Neil,
I have some concerns about how necessary these layers are, especially
when they are defined in such woolly terms. For example "Bean
Component Model" conveys no information to me - all three words are
so abstract as to be meaningless. What are you actually building?
Things should have names, aren't they? May be "Bean Component Model"
is not a perfect term but it is a name for the following specifications:
- Interface of BeanFactory Service
- Specification of XML descriptor for declarative definition of such
BeanFactories
- Specification of Bean Component Runtime that parses the XML
descriptor provides BeanFactory Service and reacts on changes in OSGi
container.
Another question is why we need these JavaBeans factories. Our
experience shows that services are not enough to build an application.
You need private, application-wide objects. So Bean Component Model
introduces such objects.
In my opinion, OSGi doesn't need any "Enterprise Platform" or
"Framework" on top of it. OSGi is already all the platform we need,
and it doesn't need all these extra layers - we just need some services.
May be OSGi does not need any Enterprise Platform but in order to
write any simplest web application using OSGi Service Platform you
need extend it to Enterprise-grade Platform.
For example look at things like Event Admin, Wire Admin, SCR, etc.
They're not "layers", which implies that things in the higher layers
will only work if all the lower layers are in place. They're just
services. Similarly, "enterprise" capabilities can be supplied as
nothing more than a bunch of services.
I agree it looks great. But unfortunately pure SOA approach does not
work. Developers need an application state. When you have state in
application you need manage it, provide a way services could work with
the state of different applications. What I called "Application Layer"
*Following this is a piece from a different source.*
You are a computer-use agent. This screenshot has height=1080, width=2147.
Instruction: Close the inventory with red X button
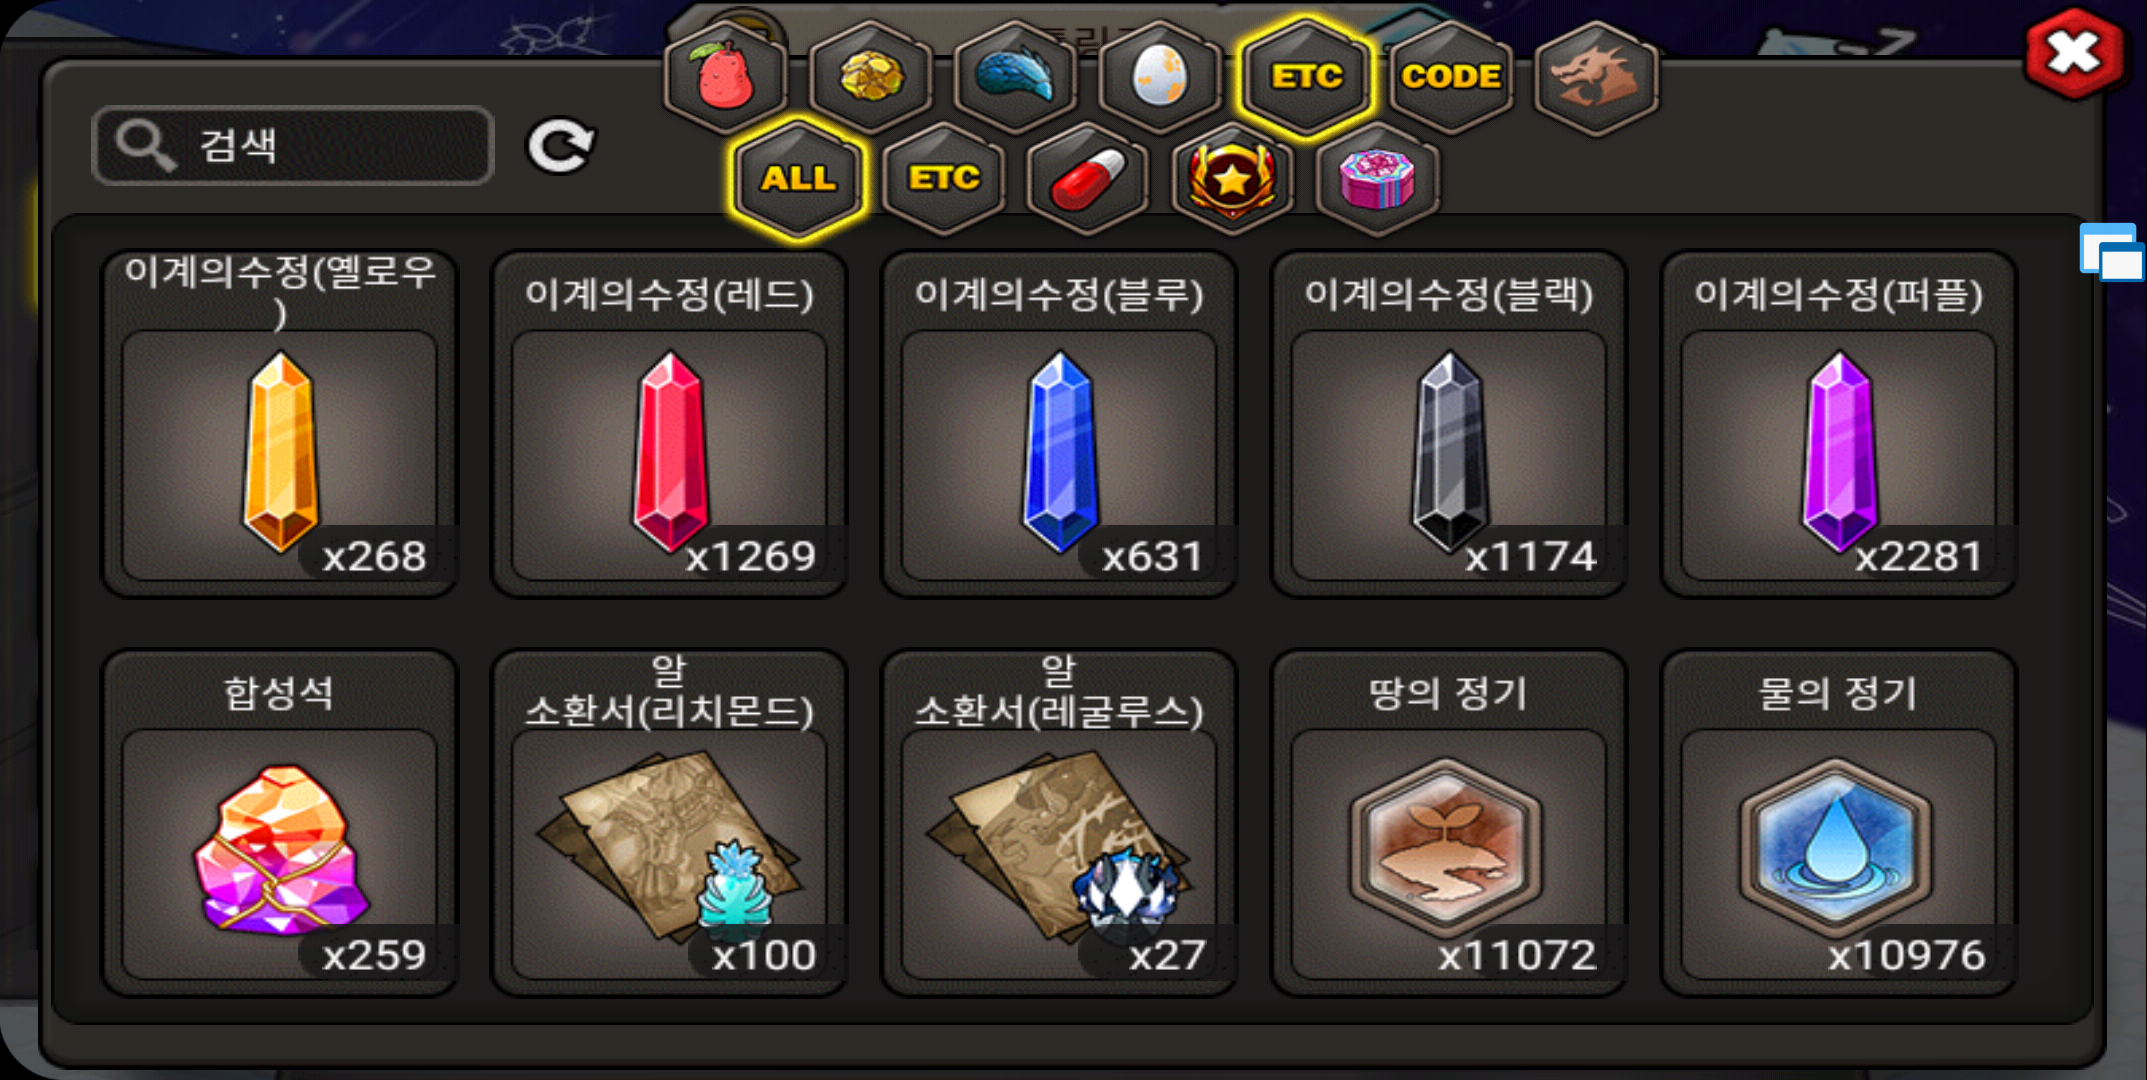(x=2075, y=53)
is the thing that provides such possibility. I agree it may be called
Application Service.
Unfortunately "enterprise" is another woolly, meaningless word.
Here's what I think it comprises:
We have what we have. Enterprise application development is what we
are targeting.
- Declarative security (mostly provided by OSGi User Admin and
Conditional Perm services anyway)
Agree. It's need to be developed.
- Transaction management and 2PC
Agree on transaction management. What is 2PC?
- Declarative transactions - best to do this with AOP techiques, need
to look at AJEER and AOSGI
Agree.
- Asynchronous message delivery - eg the "message driven service"
stuff I've been working on
Agree.
- Remote invocation - how do clients (paricularly RCP clients) call
our server?
Agree. We are looking at SOAP to avoid issues with Java serialization.
- Web apps and servlet - lots of possibilities here including
Wolfgang's RSP work, Wicket, etc
WebApplicationService is an extension point for this direction
- Persistence - developer choice is crucial with this one, it should
be possible to choose Hibernate, Toplink, iBatis or plain old JDBC.
Entity Component Runtime is our initial proposition. ECR provides
declarative definition for EJB3 EntityManagers. Developers can use
Hibernate or EJB3 OR mapping.
For plain JDBC we need just register DataSource service and that it.
For TopLink, iBatis or other ORM solutions new runtimes should be
developed.
- Anything I've missed?
Other topics which need to be discussed:
Clustered OSGi containers Portlets
export/import OSGi service as a WebService
Intergation with ProActive
The above services should all work great together, but also any one
should be usable on its own, and they should also work well with
bundles that are not supplied by the ECP project. Ie, only standard
OSGi facilities like the Service Layer should be used for
inter-bundle integration.
No problem with that. Service Layer is enough. But when your service
work with different applications you need a mediator - another service
that manages the application state.
Implementation details like Spring ApplicationContexts should NOT be
leaked between bundles.
It is not. We use Application Service/Web Application Service to
provide Application Context for runtimes. But components are not tied
to the Application Service API just runtimes are. And it is definitely
not a Spring ApplicationContext.
My preferred name for the project would therefore be something that
didn't include either the words platform or framework. How about:
- Eclipse Enterprise Services (Eclipse ES)
Very good. I like it very much but it does not correlate with primary
goal of that project - provide a way to develop reusable components
what is stated in our proposal. Services just happens to be the best
way to dynamically couple the components.